Raw records:

_ _ _

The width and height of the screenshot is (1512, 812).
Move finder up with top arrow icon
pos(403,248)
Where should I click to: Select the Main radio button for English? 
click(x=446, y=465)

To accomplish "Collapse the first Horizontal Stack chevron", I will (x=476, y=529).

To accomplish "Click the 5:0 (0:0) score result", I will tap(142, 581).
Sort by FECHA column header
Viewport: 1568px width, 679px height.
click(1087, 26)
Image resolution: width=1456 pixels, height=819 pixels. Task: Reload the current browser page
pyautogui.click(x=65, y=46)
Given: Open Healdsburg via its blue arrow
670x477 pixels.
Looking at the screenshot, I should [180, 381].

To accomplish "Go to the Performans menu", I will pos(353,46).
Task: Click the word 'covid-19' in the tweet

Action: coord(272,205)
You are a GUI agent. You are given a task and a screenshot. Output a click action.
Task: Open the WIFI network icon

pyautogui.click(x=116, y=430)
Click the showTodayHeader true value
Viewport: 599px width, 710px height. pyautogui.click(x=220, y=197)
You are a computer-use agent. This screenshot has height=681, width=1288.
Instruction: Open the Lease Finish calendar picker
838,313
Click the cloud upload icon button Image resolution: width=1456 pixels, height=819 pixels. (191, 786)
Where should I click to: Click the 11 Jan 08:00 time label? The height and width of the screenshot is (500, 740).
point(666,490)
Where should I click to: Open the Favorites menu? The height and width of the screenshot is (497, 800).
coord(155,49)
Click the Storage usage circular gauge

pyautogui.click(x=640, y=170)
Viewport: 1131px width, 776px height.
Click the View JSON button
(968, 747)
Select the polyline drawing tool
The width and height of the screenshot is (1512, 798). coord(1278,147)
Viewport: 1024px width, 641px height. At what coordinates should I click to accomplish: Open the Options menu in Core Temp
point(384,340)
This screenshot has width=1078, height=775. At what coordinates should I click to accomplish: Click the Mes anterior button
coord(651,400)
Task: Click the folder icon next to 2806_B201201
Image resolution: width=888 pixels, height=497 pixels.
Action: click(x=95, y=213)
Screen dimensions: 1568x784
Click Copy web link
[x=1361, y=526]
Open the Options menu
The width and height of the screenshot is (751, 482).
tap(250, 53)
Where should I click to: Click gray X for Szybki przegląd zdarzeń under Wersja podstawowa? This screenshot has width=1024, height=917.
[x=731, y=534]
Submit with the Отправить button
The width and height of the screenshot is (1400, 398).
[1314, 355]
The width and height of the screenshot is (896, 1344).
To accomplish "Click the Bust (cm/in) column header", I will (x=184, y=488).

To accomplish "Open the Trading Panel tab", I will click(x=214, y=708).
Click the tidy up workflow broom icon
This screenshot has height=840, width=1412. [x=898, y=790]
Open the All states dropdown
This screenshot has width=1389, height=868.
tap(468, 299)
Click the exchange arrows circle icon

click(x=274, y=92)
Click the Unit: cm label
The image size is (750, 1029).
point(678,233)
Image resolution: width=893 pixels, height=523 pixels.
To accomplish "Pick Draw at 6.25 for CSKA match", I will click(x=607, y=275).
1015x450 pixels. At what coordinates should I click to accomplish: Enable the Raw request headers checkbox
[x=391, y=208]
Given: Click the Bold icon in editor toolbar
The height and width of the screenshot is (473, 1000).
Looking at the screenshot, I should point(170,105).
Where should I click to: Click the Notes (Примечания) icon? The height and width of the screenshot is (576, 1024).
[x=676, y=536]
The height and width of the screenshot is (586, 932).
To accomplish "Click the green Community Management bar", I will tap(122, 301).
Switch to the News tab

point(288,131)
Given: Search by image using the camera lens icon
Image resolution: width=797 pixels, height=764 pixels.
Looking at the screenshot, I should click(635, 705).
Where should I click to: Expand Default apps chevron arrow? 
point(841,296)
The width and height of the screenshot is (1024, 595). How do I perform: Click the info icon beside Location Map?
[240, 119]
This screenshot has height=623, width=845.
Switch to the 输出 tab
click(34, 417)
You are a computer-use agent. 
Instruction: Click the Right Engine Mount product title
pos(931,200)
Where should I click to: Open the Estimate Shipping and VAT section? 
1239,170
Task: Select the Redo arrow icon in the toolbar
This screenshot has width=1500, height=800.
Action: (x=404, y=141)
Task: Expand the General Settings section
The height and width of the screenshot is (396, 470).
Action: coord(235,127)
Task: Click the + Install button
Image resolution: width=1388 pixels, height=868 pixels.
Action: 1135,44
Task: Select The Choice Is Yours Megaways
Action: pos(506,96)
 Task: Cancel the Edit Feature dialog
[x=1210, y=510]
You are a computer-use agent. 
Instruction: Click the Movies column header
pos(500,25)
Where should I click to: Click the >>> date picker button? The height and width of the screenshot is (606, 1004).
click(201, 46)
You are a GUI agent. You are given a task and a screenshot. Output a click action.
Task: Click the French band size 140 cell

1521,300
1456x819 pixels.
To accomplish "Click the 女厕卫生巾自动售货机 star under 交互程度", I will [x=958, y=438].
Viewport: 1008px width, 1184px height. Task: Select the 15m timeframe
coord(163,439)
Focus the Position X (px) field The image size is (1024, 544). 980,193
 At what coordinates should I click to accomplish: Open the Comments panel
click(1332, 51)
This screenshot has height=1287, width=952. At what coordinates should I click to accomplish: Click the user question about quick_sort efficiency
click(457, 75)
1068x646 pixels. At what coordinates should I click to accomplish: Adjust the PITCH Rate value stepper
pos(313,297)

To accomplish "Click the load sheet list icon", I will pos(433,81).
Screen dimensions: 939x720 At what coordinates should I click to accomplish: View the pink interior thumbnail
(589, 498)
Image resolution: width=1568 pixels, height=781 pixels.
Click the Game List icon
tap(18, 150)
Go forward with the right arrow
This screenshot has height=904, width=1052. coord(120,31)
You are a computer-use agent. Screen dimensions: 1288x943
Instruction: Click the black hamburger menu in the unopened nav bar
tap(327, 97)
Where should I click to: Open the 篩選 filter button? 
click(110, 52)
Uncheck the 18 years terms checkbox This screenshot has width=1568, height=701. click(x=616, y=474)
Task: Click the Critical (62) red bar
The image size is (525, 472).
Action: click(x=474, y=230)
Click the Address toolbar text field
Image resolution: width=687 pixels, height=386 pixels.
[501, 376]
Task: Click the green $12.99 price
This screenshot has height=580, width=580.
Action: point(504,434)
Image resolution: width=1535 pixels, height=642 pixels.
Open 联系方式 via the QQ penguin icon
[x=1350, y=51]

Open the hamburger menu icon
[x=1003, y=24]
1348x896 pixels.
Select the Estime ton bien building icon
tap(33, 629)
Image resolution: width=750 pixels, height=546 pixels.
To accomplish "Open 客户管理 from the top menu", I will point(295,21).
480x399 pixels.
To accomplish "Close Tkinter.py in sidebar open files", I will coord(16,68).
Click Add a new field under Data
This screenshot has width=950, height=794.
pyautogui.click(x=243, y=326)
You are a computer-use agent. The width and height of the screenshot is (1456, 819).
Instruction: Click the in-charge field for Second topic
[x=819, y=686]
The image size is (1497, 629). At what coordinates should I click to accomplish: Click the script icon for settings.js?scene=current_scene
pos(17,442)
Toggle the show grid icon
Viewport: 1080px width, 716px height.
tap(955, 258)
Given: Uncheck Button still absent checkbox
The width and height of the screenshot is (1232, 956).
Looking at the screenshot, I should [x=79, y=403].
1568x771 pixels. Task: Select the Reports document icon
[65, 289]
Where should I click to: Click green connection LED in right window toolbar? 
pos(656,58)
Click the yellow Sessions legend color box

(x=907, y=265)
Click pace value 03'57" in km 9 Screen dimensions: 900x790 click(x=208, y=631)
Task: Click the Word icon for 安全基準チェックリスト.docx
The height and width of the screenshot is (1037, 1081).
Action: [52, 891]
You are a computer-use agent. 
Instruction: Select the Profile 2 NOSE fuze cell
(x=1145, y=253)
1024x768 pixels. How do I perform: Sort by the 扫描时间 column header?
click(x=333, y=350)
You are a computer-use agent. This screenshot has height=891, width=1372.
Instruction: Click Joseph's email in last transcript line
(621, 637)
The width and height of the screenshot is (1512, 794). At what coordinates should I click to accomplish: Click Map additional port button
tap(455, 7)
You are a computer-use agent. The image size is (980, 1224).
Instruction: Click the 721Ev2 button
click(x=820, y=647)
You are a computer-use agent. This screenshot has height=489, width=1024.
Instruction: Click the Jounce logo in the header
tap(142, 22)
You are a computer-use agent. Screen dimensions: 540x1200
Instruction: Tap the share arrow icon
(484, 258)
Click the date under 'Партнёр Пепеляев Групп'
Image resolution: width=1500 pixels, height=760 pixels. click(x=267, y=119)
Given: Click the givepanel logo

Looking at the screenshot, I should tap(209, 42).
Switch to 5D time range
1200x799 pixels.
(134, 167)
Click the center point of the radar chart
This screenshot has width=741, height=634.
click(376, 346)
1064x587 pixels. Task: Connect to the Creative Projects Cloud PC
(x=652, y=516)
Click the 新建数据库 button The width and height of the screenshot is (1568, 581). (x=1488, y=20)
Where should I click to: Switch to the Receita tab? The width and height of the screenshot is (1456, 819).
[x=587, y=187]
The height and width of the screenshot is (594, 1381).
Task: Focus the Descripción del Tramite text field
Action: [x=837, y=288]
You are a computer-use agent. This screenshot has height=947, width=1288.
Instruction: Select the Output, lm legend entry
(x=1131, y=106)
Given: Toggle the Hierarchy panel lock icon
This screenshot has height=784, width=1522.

_ _ _

• **Aim**
Retype the lines of the material above verbatim, starting with the line that contains "Given: Open Healdsburg via its blue arrow" and ending after the line that contains "will (x=184, y=488).", with both of those lines included.

• **Response**
Given: Open Healdsburg via its blue arrow
670x477 pixels.
Looking at the screenshot, I should [180, 381].

To accomplish "Go to the Performans menu", I will pos(353,46).
Task: Click the word 'covid-19' in the tweet

Action: coord(272,205)
You are a GUI agent. You are given a task and a screenshot. Output a click action.
Task: Open the WIFI network icon

pyautogui.click(x=116, y=430)
Click the showTodayHeader true value
Viewport: 599px width, 710px height. pyautogui.click(x=220, y=197)
You are a computer-use agent. This screenshot has height=681, width=1288.
Instruction: Open the Lease Finish calendar picker
838,313
Click the cloud upload icon button Image resolution: width=1456 pixels, height=819 pixels. (191, 786)
Where should I click to: Click the 11 Jan 08:00 time label? The height and width of the screenshot is (500, 740).
point(666,490)
Where should I click to: Open the Favorites menu? The height and width of the screenshot is (497, 800).
coord(155,49)
Click the Storage usage circular gauge

pyautogui.click(x=640, y=170)
Viewport: 1131px width, 776px height.
Click the View JSON button
(968, 747)
Select the polyline drawing tool
The width and height of the screenshot is (1512, 798). coord(1278,147)
Viewport: 1024px width, 641px height. At what coordinates should I click to accomplish: Open the Options menu in Core Temp
point(384,340)
This screenshot has width=1078, height=775. At what coordinates should I click to accomplish: Click the Mes anterior button
coord(651,400)
Task: Click the folder icon next to 2806_B201201
Image resolution: width=888 pixels, height=497 pixels.
Action: click(x=95, y=213)
Screen dimensions: 1568x784
Click Copy web link
[x=1361, y=526]
Open the Options menu
The width and height of the screenshot is (751, 482).
tap(250, 53)
Where should I click to: Click gray X for Szybki przegląd zdarzeń under Wersja podstawowa? This screenshot has width=1024, height=917.
[x=731, y=534]
Submit with the Отправить button
The width and height of the screenshot is (1400, 398).
[1314, 355]
The width and height of the screenshot is (896, 1344).
To accomplish "Click the Bust (cm/in) column header", I will (x=184, y=488).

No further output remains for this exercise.